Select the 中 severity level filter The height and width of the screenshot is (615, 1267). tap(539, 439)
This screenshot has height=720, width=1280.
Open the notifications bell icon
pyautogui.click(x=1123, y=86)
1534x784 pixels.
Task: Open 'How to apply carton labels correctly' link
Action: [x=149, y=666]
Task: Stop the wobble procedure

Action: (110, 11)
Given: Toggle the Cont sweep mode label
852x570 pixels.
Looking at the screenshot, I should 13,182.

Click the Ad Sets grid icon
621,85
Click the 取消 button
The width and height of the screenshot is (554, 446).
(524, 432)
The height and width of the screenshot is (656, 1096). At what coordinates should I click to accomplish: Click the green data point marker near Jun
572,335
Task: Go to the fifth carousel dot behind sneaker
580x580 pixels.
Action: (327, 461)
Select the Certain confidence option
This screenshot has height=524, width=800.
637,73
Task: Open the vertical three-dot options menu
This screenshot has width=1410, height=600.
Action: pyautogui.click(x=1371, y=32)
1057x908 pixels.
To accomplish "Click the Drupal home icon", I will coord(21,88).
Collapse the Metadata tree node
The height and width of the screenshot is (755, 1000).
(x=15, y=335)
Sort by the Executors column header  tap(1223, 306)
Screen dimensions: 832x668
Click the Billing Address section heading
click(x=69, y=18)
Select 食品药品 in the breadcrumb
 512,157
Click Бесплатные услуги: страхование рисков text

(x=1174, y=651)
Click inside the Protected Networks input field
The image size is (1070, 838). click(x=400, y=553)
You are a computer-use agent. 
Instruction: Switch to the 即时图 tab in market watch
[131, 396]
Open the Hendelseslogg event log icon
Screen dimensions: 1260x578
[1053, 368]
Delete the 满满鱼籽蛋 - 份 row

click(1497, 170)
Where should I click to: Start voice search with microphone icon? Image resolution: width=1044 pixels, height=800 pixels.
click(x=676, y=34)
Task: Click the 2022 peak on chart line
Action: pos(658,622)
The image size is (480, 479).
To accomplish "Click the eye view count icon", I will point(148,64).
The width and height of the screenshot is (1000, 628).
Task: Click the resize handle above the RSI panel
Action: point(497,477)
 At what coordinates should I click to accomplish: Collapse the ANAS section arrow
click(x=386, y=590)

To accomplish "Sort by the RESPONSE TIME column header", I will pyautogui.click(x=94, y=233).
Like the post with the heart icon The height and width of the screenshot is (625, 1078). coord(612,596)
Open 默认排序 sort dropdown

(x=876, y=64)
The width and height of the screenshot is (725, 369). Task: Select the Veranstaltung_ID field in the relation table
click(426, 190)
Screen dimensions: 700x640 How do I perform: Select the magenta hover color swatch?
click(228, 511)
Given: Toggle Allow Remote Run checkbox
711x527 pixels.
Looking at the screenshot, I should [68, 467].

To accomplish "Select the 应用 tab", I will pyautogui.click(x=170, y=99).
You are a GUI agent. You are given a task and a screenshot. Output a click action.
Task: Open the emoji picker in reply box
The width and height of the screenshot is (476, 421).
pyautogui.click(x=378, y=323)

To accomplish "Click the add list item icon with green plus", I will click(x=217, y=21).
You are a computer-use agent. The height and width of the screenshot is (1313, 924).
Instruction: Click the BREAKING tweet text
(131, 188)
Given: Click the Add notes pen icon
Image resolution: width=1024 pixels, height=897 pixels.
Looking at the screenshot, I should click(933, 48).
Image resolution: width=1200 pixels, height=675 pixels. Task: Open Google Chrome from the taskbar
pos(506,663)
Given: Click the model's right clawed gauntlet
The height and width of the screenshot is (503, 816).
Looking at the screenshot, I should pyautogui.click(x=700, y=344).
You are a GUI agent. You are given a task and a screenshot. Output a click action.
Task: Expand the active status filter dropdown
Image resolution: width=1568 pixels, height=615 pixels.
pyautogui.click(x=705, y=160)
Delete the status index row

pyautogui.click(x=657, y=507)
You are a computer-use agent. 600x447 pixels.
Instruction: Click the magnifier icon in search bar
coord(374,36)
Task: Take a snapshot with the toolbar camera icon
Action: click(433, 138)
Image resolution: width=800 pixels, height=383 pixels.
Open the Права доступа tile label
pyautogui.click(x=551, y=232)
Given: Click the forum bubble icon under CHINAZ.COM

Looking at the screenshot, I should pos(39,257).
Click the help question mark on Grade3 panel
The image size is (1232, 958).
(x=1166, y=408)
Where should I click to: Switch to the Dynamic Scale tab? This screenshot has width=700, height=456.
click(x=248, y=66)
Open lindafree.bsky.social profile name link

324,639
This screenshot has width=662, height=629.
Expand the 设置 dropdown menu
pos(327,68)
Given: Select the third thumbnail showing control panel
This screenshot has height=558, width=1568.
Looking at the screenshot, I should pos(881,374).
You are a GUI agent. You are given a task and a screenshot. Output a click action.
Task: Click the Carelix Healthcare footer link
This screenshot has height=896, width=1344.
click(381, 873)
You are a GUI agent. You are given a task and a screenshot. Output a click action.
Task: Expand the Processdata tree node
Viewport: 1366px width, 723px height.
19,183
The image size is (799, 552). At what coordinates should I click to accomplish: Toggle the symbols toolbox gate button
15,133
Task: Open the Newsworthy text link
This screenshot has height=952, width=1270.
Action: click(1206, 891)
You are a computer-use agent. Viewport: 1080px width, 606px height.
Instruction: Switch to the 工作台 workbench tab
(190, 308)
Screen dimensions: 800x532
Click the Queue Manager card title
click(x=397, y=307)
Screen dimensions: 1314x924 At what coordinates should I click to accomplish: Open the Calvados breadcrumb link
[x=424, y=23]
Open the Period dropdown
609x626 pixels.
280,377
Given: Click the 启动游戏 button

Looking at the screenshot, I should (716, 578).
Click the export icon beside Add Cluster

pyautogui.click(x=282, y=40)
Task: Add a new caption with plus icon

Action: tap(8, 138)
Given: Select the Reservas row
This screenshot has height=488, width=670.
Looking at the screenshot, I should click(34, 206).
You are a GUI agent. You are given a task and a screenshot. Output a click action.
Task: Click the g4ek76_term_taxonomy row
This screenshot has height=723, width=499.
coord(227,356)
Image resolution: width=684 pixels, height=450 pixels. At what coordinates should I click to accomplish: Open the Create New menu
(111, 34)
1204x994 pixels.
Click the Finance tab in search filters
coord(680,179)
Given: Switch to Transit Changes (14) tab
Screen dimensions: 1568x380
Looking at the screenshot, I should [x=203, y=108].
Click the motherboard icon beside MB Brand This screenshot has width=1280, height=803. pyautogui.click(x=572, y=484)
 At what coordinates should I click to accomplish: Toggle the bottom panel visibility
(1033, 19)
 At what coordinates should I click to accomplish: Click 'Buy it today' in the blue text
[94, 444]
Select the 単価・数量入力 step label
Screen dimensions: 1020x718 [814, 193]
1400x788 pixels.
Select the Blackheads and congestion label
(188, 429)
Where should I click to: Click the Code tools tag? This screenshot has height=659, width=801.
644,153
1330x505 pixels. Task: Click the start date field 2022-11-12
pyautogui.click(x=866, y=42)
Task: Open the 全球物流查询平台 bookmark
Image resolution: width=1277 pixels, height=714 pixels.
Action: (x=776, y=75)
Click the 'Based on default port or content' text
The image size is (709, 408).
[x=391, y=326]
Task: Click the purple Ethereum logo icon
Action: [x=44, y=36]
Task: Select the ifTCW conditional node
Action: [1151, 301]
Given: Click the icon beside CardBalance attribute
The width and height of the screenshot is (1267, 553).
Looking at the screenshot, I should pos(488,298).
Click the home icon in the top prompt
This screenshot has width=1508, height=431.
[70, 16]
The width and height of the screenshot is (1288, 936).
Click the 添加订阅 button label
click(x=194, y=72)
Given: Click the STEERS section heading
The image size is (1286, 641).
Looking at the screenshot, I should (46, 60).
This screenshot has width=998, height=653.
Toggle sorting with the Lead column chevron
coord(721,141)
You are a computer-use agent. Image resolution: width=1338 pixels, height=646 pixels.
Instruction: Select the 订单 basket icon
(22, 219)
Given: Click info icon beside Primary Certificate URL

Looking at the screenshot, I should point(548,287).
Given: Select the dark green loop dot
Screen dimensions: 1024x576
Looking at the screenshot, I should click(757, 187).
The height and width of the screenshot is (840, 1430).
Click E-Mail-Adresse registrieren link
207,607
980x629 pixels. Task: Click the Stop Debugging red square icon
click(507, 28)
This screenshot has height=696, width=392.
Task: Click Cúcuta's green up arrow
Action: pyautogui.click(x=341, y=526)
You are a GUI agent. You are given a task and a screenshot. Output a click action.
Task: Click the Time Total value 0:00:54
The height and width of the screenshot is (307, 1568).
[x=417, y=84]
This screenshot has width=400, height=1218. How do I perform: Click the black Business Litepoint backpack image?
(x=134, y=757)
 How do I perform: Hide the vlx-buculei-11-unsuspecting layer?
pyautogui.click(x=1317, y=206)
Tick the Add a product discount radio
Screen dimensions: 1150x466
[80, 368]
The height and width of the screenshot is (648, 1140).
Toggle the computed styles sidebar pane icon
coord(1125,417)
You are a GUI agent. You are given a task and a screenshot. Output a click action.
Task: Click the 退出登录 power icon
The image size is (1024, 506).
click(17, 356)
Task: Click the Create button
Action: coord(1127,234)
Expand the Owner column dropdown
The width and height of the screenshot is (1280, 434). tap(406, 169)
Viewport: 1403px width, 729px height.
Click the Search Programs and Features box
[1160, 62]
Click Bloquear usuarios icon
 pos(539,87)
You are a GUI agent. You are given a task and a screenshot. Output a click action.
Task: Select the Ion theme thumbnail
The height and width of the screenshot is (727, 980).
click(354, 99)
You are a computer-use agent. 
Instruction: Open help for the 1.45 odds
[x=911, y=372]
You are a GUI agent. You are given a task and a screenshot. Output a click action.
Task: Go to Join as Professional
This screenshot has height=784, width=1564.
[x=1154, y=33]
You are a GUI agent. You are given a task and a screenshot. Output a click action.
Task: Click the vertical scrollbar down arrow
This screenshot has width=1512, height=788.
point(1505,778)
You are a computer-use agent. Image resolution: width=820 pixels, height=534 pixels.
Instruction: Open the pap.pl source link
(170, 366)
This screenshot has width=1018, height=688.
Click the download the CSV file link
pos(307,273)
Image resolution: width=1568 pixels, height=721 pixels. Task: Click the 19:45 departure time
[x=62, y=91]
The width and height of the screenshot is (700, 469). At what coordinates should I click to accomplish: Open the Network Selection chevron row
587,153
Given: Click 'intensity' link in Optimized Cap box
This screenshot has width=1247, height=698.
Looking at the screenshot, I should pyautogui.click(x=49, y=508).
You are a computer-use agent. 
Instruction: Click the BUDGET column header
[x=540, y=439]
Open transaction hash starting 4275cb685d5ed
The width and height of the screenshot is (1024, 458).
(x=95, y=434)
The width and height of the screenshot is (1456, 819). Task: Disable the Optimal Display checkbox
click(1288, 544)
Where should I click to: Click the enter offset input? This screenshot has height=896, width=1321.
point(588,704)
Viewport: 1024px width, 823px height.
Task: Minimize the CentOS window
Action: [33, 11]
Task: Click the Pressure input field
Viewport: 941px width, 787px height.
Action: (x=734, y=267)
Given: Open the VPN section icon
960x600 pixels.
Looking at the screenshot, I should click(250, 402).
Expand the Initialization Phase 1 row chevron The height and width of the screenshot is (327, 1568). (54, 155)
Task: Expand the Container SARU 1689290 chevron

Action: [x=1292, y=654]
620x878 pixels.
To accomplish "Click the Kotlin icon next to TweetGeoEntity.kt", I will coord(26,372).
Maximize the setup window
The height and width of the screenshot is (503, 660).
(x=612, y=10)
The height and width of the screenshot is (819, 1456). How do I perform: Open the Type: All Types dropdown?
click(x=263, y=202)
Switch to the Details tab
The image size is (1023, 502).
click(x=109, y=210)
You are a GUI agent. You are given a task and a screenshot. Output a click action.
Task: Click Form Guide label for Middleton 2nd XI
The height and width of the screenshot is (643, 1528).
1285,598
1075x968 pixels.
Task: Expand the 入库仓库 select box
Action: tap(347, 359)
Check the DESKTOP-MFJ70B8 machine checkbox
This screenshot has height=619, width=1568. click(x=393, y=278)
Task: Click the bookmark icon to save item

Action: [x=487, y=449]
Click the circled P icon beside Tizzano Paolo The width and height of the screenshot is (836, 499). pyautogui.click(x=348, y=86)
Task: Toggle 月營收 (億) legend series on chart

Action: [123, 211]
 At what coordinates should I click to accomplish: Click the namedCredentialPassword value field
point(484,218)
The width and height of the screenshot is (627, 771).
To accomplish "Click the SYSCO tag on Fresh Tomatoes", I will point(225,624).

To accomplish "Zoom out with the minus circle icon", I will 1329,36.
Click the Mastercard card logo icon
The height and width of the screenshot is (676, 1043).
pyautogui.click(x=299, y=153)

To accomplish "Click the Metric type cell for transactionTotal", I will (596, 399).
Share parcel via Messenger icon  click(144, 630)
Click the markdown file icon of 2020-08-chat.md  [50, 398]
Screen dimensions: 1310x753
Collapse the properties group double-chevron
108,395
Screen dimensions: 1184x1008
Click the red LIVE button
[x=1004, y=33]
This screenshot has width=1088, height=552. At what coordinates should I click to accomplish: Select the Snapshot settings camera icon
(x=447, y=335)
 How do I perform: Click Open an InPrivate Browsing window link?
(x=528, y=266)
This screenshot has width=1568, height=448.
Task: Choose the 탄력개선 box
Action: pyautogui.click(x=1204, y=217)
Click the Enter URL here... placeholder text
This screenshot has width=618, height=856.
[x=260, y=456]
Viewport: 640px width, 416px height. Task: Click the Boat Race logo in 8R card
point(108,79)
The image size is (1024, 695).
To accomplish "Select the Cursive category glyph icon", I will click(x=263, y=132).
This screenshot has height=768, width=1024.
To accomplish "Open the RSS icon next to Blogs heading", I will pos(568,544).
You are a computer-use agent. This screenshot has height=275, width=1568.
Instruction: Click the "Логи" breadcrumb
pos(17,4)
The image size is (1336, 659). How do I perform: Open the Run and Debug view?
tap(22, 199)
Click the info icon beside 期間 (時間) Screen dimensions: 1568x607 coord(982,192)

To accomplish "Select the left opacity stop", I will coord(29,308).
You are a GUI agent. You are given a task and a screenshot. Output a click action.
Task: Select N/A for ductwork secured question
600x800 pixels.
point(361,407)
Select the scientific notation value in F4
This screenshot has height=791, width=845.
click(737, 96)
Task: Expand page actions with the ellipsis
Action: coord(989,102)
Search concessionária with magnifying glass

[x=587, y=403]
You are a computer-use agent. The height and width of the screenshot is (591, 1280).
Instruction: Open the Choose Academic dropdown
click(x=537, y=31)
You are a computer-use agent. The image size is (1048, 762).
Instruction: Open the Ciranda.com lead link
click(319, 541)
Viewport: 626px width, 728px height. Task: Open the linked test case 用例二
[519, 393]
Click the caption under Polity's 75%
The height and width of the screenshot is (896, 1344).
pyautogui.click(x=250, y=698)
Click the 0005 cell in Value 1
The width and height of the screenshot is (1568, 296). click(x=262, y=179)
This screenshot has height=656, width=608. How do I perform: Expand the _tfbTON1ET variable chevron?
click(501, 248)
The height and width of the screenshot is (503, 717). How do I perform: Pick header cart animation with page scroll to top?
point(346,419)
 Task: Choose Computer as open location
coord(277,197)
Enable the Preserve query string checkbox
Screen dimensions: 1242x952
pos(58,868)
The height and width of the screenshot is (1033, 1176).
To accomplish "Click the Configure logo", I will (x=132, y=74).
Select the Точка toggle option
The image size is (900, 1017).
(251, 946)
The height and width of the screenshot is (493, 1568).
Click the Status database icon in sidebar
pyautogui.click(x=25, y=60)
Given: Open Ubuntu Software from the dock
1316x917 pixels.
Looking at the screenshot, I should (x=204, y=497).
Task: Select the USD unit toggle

== Task directions ==
Exactly as written, please reproduce the lines from the first line of the data to the line containing "Task: Open the vertical", inclusive, and nothing else.

== Output for this task ==
Select the 中 severity level filter The height and width of the screenshot is (615, 1267). tap(539, 439)
This screenshot has height=720, width=1280.
Open the notifications bell icon
pyautogui.click(x=1123, y=86)
1534x784 pixels.
Task: Open 'How to apply carton labels correctly' link
Action: [x=149, y=666]
Task: Stop the wobble procedure

Action: (110, 11)
Given: Toggle the Cont sweep mode label
852x570 pixels.
Looking at the screenshot, I should 13,182.

Click the Ad Sets grid icon
621,85
Click the 取消 button
The width and height of the screenshot is (554, 446).
(524, 432)
The height and width of the screenshot is (656, 1096). At what coordinates should I click to accomplish: Click the green data point marker near Jun
572,335
Task: Go to the fifth carousel dot behind sneaker
580x580 pixels.
Action: (327, 461)
Select the Certain confidence option
This screenshot has height=524, width=800.
637,73
Task: Open the vertical three-dot options menu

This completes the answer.